Performance e Saúde admin 4 de outubro de 2010 (3) (112)

Como se recuperar mais rápido (sem mágicas…)

Algumas edições atrás comentamos sobre a importância da recuperação para a melhora da performance. Se o corredor não permitir ao seu corpo recuperar-se entre uma sessão e outra de treino, ou entre ciclos de preparação, dependendo do planejamento seu treinamento servirá apenas para deixá-lo mais cansado e propenso a lesões a cada treino que passa.

Parece fácil reconhecer este tipo de situação, mas se fosse mesmo não teríamos tantos corredores – mesmo os amadores – com lesões típicas de overtraining (excesso de treino) e com inexplicáveis quedas de performance. A realidade é que como os corredores amadores não têm o seu treinamento no topo de suas listas de prioridades, fica até mais difícil realizar uma recuperação ideal.

Enquanto o atleta profissional treina, come e descansa profissionalmente, o amador normalmente encaixa seu treino, às vezes quase profissional, em algum espaço da agenda diária, talvez entre uma reunião e outra no trabalho, acompanhado por uma dieta e um descanso "amadores". Fica então a questão, válida tanto para amadores quanto para profissionais: como otimizar sua recuperação e como saber quando é dia de treino forte e quando é dia de descanso? 

Começando de trás para frente, vamos falar sobre as ferramentas disponíveis para saber o que fazer no dia-a-dia do treinamento. Alguns métodos estão sendo criados e testados, tendo como alvo definir o melhor treino a se fazer, ou não fazer, numa base diária. No entanto, ainda estão longe de estar prontos e disponíveis, apesar dos softwares que já fazem diversos cálculos sobre trabalho realizado, stress de treino e outras variáveis interessantes.
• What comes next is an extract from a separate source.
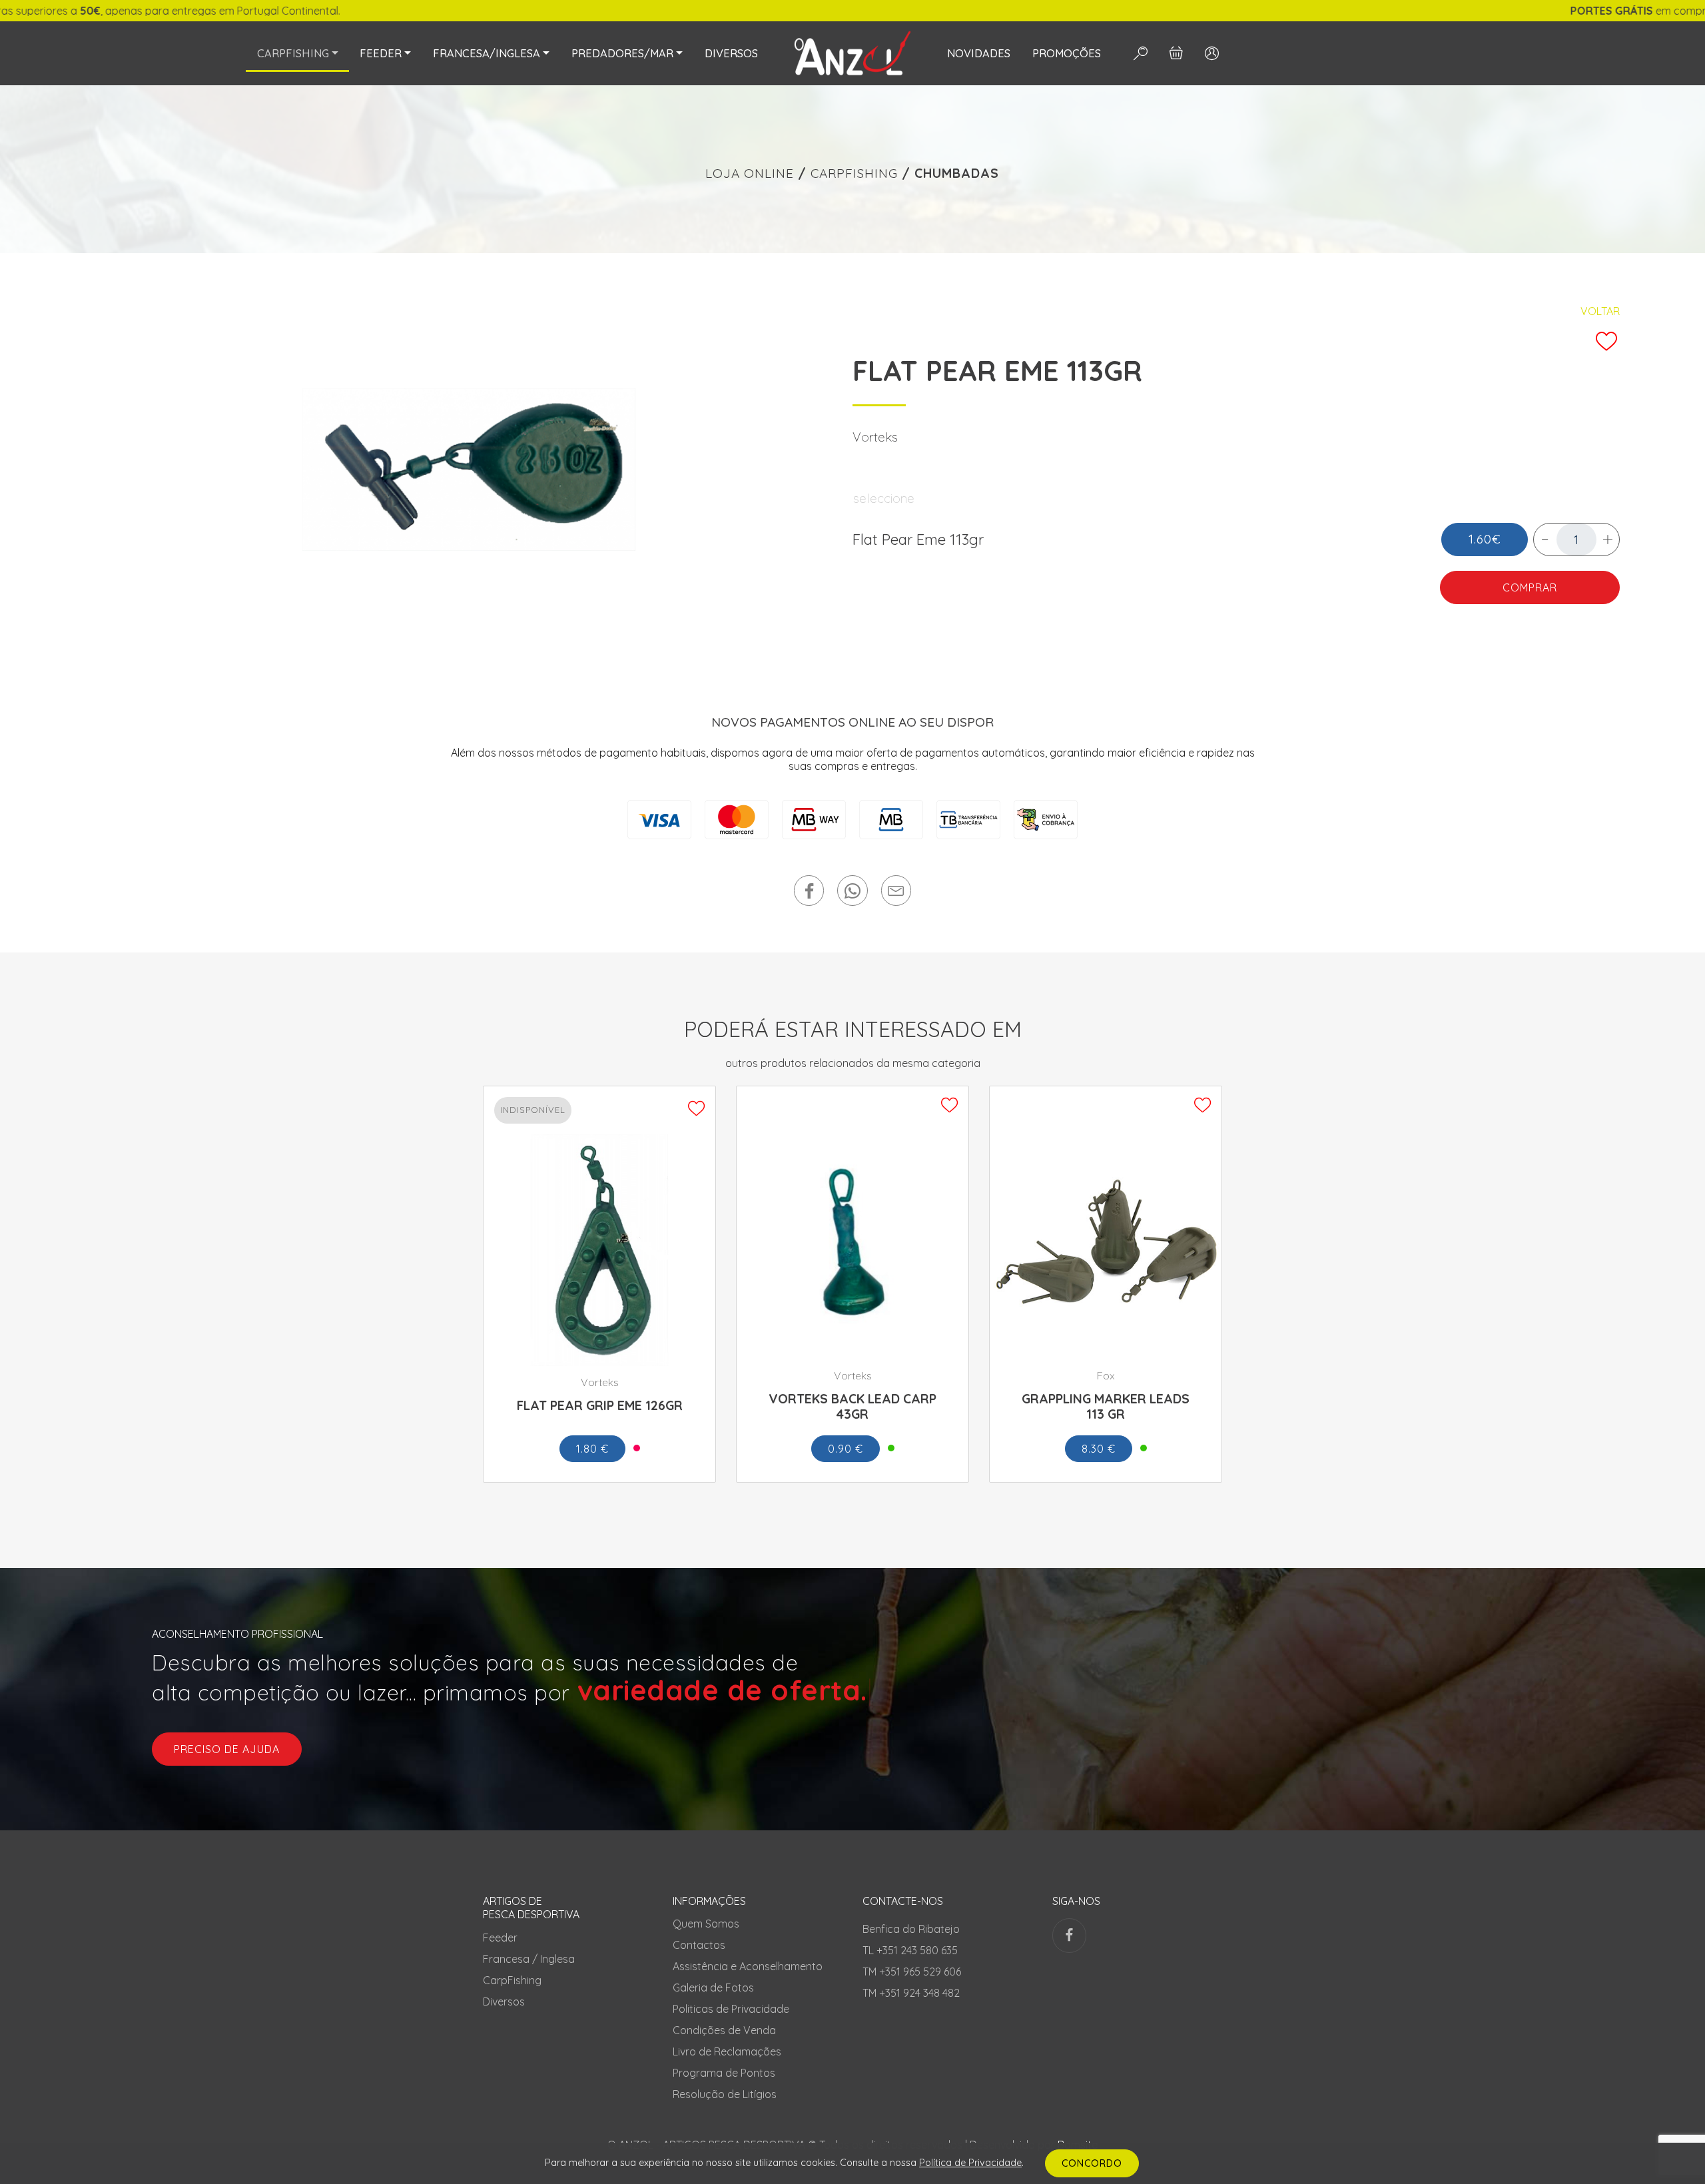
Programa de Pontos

AVALIE-SE DE VEZ EM QUANDO. Para avaliações a longo prazo, uma boa medida é o uso de séries padrão sub-máximas. Sua marca de performance máxima também é um indicador de seu nível de condicionamento, porém adicionar um teste máximo extra em sua planilha a cada 3 ou 4 semanas, só para saber se o treino está andando bem, já seria um passo em direção às lesões e ao overtraining.

Séries sub-máximas e sua subsequente recuperação são muito mais convenientes, e se sua planilha tiver poucos dias você ainda pode fazê-las antes de um treino mais sério. A série pode, dentro de certos limites, ser qualquer uma. Pode ser um 5 km em 30 minutos, podem ser 8 x 400 m em 1:45 com 30 segundos de pausa, enfim, você escolhe, desde que não seja uma série máxima, mas que exija algum esforço.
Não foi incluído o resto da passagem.